SciAm explains hothead


You may have heard about that odd hothead mutation in Arabidopsis that seemed to be violating a few principles of basic genetics—there was an unexpectedly high frequency of revertants that suggested there might be a reservoir of conserved genetic information outside the genome. Reed Cartwright proposed an alternative explanation, that gamete selection could skew the results. Now the latest reports suggest that the bias was an artifact of foreign pollenization (which I think is interesting in itself. Life is damned good at sneaking its genes in wherever it can.)

Anyway, if that’s all gobbledygook to you, Scientific American has put up a lucid summary of the hothead affair.
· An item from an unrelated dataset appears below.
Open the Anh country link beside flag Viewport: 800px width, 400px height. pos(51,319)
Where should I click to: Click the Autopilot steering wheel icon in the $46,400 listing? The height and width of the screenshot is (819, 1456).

It’s an example of good science, where the observations and hypotheses are hammered out and refined to get a best explanation.

Comments

  1. rrt says

    Bah. All this really proves is that all you Evilutionists don’t have a clue how genes and mutations work, and refuse to see the Designer’s hand at work in repairing these poor, afflicted plants.

    Until, of course, you do solve the problem. But don’t worry. We’ll have latched onto the next gap by then.

    (just getting the obligatory blather out of the way.)

  2. lo says

    “Arabidopsis does seem to have a proclivity for mutating. My colleague David Biello recently wrote about a finding that the plant kicks up its mutation rate when stressed and passes down the trait for several generations.”

    I don`t think this is an outstanding claim, given that we know for quite some time now that epigenetics – so more or less the histone modifications plays a major role in most of eukarya.

    From an evolutionary standpoint i don`t like the cache hypothetisis, there is a good reason why nature hasn`t introduced caches but rather only outsourced functionality – just like software engineers do, nature uses plasmids, microcircles or heck one might even say virions.

    Transposons could account for this phenomenon as well if there are some special transcription factors that act specifically on the transposons in such a way that they are in fact silenced and switched back in such a way that it would mimic a cache like system….hmmm….but given that the A. thaliana genome is fully sequenced one could actually check this out at BLAST level, which of course certainly has already been done…..and i should have come to that conclusion before i wrote all that :(

    But the simplest explanation was already given and as we all know the simplest logical explanation is often the right one.

  3. NatureSelectedMe says

    Life is damned good at sneaking its genes in wherever it can.

    PZ, this sounds like something from panspermia. Is your belief waning?

  4. NatureSelectedMe says

    There was a link in the SciAm story about bacteria thought to be similar.

    Introducing a mutation into the lactose-digesting enzyme cripples it, they argue, but doesn’t completely destroy it. On its own, this crippled enzyme can’t provide enough food for E. coli to stay alive. But every now and then genes get accidentally duplicated.

    It seems they should be able to show this duplication with the technology today. The article this story points to is hard to read. Does this say whether they’ve actually seen this? That would be pretty compelling.

  5. windy says

    It seems they should be able to show this duplication with the technology today. The article this story points to is hard to read. Does this say whether they’ve actually seen this? That would be pretty compelling.

    Certainly.

    The article says

    EXPERIMENTAL SUPPORT FOR AM

    (iii) These unstable lac+ cells carry multiple copies of the lac operon (2, 21).

    Looking at reference number 2, we find:

    Andersson, D. I., E. S. Slechta, and J. R. Roth. 1998. Evidence that gene amplification underlies adaptive mutability of the bacterial lac operon. Science 282:1133-1135.
    http://www.sciencemag.org/cgi/content/abstract/282/5391/1133?ijkey=f29ea82241896b51d9d321fd2996072d6bf1365c&keytype2=tf_ipsecsha

    and this article delivers the evidence, as the title promises:

    The predicted amplification of the lac region in unstably Lac+ revertants was tested by quantitative Southern (DNA) hybridizations (14) (Fig. 3D). The unstably Lac+ isolates (TT20562 through TT20565) showed (21- to 35-fold) more lac DNA than the unselected parent strain TT18302. The highest level of amplification observed was 50-fold (8).